Tuesday 5 June 2012

The hunt for other intelligent civilisations has a new technique - via D R Shoop

The hunt for other intelligent civilisations has a new technique in its arsenal, but its first use has turned up no signs of alien broadcasts.

Australian astronomers used "very long baseline interferometry" to examine Gliese 581, a star known to host planets in its "habitable zone".

The hunt for aliens is fundamentally a vast numbers game, so the team's result should come as no surprise.

Their report, posted online, will be published in the Astronomical Journal.

In recent years, interest in such targeted searches has begun to surge as the hunt for planets outside the Solar System continues to find them at every turn.

Astronomers currently estimate that every star in the night sky hosts, on average, 1.6 planets - implying that there are billions of planets out there yet to be confirmed.
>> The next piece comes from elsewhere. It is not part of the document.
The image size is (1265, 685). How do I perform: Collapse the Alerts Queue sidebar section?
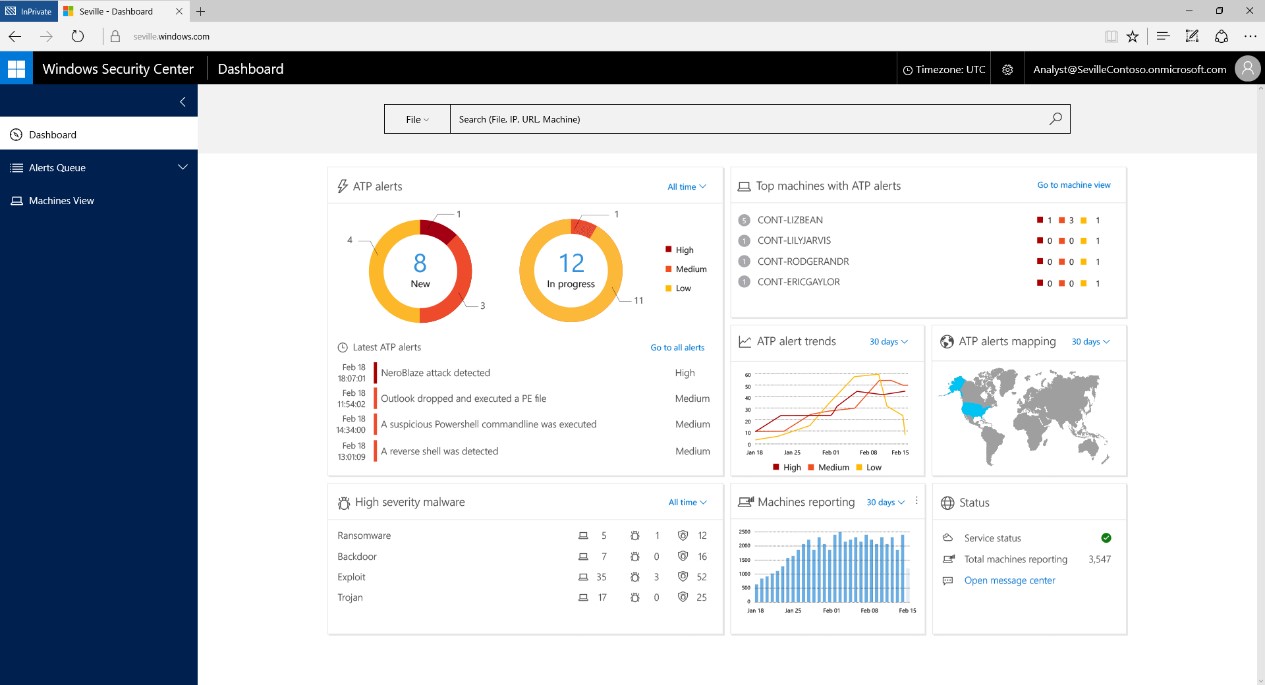[182, 167]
But a number of stars have already been identified as playing host to rocky planets at a distance not too hot and not too cold for liquid water - the first proxy for amenability to life.

Gliese 581, a red dwarf star about 20 light-years away, is a particularly interesting candidate for the Search for Extraterrestrial Intelligence, or Seti.

It has six planets, two of which are "super-Earths" likely to be in this habitable zone.

So astronomers at Curtin University's International Centre for Radio Astronomy Research in Australia, put one of radio astronomy's highest-resolution techniques to work, listening in to the star system.

Very long baseline interferometry (VLBI) is the process of using several or many telescopes that are distant from one another, carefully combining their signals to make them effectively act as one large telescope, peering intently at a tiny portion of the sky.

The team trained the Australian Long Baseline Array onto Gliese 581 for eight hours, listening in on a range of radio frequencies.

The result was radio silence - but the team used their experience to validate VLBI as a technique particularly suited to this kind of targeted search.

Seth Shostak, principal astronomer at the Seti Institute in the US, said that the approach's strength lies in the fraction of the sky it examines.

"It's like they're looking at the sky through a 6-foot-long cocktail straw - a tiny bit of the sky, so they're only sensitive to signals that are coming from right around that star system," he told BBC News.

That is useful not only for getting a high-resolution view, but for excluding the signals from Earthly technologies that plague Seti efforts.

"Figuring out 'is this ET or AT&T?' isn't always easy, and VLBI gives you a good way of discriminating, because if you find something from that tiny, tiny dot on the sky you can say that's not one of our satellites," Dr Shostak said.

He added that the team's negative result was not disheartening, because the odds have it that the hunt for aliens, if it is ever to find them, will require thousands or millions of observations of this kind.

"Consider the fact that you could've looked at the Earth for four billion years with radio antennas - here was a planet that's clearly in the habitable zone, has liquid oceans, and has an atmosphere - and yet unless
you had looked in the last 70 years and were close enough, you wouldn't have found any intelligent life," he said.

"The fact that we look at one star system and don't find a signal doesn't tell you that there's no intelligent life."